What you have to do ->
In the records below, find the line with "White Kurta Dhoti Set For Men (828, 1609)" and the line with "Affiliate Success Guide (644, 906)". Print both exactly, along with every line between them, and no other line.

Material to process ->
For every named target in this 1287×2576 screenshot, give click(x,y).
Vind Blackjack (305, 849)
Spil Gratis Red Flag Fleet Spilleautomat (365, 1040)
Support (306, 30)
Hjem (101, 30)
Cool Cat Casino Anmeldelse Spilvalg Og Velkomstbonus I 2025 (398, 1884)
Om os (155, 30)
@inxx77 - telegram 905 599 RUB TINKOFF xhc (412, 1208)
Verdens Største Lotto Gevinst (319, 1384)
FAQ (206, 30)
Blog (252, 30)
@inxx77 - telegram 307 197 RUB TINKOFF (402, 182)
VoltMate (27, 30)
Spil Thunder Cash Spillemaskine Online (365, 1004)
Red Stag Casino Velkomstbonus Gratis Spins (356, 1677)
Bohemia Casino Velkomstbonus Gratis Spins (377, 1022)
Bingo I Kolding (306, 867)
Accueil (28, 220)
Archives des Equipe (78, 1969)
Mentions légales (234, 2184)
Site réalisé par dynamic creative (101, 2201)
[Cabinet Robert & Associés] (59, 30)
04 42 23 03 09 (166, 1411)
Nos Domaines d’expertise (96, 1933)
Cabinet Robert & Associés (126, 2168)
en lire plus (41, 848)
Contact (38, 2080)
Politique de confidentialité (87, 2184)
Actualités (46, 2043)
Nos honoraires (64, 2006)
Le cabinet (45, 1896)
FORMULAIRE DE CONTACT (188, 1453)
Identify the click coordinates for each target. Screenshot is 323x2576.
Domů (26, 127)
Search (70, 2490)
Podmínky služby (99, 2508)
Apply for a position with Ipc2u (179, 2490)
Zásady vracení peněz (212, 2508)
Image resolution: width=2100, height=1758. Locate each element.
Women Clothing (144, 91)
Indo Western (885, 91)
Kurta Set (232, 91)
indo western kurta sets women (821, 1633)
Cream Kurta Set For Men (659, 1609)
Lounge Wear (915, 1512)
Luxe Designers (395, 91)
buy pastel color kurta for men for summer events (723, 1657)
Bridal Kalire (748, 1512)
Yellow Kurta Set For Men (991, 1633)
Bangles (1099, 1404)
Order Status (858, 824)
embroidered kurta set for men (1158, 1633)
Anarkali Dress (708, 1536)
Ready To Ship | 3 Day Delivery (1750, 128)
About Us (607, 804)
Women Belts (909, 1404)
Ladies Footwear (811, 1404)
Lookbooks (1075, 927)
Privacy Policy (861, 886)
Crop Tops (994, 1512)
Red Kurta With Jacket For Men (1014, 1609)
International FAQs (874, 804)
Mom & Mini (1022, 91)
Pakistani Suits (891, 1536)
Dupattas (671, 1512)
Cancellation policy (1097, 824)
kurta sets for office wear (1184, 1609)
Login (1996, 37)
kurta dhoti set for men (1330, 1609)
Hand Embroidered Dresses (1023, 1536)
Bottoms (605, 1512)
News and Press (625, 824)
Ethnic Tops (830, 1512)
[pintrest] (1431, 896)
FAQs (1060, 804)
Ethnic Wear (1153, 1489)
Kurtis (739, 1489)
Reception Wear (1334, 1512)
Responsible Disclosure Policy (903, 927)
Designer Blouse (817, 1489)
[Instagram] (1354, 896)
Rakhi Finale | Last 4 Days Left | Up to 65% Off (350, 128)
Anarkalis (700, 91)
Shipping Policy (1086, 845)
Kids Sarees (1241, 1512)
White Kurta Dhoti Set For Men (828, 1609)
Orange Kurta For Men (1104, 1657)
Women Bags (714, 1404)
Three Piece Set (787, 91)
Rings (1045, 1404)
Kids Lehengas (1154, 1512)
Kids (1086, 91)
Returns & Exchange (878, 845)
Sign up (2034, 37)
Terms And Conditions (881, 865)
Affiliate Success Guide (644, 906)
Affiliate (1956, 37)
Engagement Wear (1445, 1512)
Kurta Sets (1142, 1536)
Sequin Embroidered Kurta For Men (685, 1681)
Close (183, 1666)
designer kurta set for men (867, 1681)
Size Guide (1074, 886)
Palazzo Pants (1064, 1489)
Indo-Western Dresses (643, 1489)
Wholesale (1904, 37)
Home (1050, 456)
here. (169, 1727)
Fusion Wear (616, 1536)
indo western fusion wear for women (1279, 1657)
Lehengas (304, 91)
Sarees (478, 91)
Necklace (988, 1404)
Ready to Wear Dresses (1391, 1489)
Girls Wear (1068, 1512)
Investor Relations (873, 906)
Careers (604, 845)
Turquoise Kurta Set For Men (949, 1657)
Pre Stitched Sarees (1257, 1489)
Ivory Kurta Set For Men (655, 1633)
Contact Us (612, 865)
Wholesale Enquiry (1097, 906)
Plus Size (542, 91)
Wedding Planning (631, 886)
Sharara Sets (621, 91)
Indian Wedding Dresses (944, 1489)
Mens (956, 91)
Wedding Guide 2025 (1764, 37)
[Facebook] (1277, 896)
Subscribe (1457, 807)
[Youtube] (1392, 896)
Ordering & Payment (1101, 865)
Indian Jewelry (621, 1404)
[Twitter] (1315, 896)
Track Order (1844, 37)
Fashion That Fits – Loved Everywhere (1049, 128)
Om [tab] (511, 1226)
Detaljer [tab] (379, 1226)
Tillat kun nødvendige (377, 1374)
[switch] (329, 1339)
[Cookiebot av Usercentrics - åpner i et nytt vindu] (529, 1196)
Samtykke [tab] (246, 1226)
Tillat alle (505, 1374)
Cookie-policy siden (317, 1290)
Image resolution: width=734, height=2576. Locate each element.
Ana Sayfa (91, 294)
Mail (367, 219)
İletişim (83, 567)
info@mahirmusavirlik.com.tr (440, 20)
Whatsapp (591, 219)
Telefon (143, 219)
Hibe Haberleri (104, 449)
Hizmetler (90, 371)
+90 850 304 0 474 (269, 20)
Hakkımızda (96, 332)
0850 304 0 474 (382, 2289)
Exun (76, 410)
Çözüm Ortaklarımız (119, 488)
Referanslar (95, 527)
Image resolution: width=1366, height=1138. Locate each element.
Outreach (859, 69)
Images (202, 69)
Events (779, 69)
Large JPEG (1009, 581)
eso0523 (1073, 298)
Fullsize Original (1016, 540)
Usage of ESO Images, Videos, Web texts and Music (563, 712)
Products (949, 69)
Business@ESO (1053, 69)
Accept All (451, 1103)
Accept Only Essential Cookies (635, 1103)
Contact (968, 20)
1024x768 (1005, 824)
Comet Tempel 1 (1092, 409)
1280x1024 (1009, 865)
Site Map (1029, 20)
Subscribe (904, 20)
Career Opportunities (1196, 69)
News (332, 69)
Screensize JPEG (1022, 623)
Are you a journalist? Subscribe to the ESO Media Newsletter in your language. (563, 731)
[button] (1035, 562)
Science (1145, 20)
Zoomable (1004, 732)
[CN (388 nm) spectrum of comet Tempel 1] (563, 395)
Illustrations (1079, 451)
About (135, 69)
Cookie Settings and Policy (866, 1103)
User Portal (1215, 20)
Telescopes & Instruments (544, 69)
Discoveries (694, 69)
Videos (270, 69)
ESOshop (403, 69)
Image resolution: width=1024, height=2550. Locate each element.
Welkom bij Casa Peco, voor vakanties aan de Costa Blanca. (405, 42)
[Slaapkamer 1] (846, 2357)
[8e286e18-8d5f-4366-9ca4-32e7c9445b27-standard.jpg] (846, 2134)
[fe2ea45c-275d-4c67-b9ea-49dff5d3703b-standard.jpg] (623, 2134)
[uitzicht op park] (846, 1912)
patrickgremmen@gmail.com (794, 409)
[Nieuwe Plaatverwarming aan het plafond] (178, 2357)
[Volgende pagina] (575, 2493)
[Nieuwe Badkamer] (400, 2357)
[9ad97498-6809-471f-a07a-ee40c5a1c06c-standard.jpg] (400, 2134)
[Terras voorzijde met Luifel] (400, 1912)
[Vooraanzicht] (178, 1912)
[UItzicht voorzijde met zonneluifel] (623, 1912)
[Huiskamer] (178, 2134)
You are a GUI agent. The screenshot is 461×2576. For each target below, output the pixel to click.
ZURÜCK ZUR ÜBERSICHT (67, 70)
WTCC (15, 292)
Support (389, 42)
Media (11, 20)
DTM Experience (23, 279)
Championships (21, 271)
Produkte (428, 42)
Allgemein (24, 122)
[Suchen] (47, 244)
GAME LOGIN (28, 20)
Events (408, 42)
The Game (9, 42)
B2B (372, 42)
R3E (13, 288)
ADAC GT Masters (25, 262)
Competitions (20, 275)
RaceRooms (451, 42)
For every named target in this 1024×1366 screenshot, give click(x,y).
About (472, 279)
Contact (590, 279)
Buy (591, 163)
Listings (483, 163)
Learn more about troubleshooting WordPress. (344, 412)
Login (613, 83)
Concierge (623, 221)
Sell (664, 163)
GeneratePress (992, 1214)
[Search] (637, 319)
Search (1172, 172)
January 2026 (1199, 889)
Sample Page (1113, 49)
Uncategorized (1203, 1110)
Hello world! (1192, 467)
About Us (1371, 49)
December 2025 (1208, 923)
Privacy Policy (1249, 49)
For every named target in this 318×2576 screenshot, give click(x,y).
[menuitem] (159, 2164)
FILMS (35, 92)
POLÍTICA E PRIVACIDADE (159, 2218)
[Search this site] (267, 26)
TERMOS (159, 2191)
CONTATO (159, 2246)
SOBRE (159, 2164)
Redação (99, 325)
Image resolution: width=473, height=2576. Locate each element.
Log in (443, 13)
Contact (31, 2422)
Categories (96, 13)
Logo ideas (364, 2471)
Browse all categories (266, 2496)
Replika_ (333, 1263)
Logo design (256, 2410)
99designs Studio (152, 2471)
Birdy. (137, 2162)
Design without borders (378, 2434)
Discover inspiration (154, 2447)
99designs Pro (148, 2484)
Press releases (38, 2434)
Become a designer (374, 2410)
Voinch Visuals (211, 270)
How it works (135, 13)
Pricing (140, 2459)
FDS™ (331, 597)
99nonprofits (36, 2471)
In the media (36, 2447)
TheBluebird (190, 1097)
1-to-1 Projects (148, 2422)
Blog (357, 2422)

Written answer ->
White Kurta Dhoti Set For Men (828, 1609)
Orange Kurta For Men (1104, 1657)
Women Bags (714, 1404)
Three Piece Set (787, 91)
Rings (1045, 1404)
Kids Lehengas (1154, 1512)
Kids (1086, 91)
Returns & Exchange (878, 845)
Sign up (2034, 37)
Terms And Conditions (881, 865)
Affiliate Success Guide (644, 906)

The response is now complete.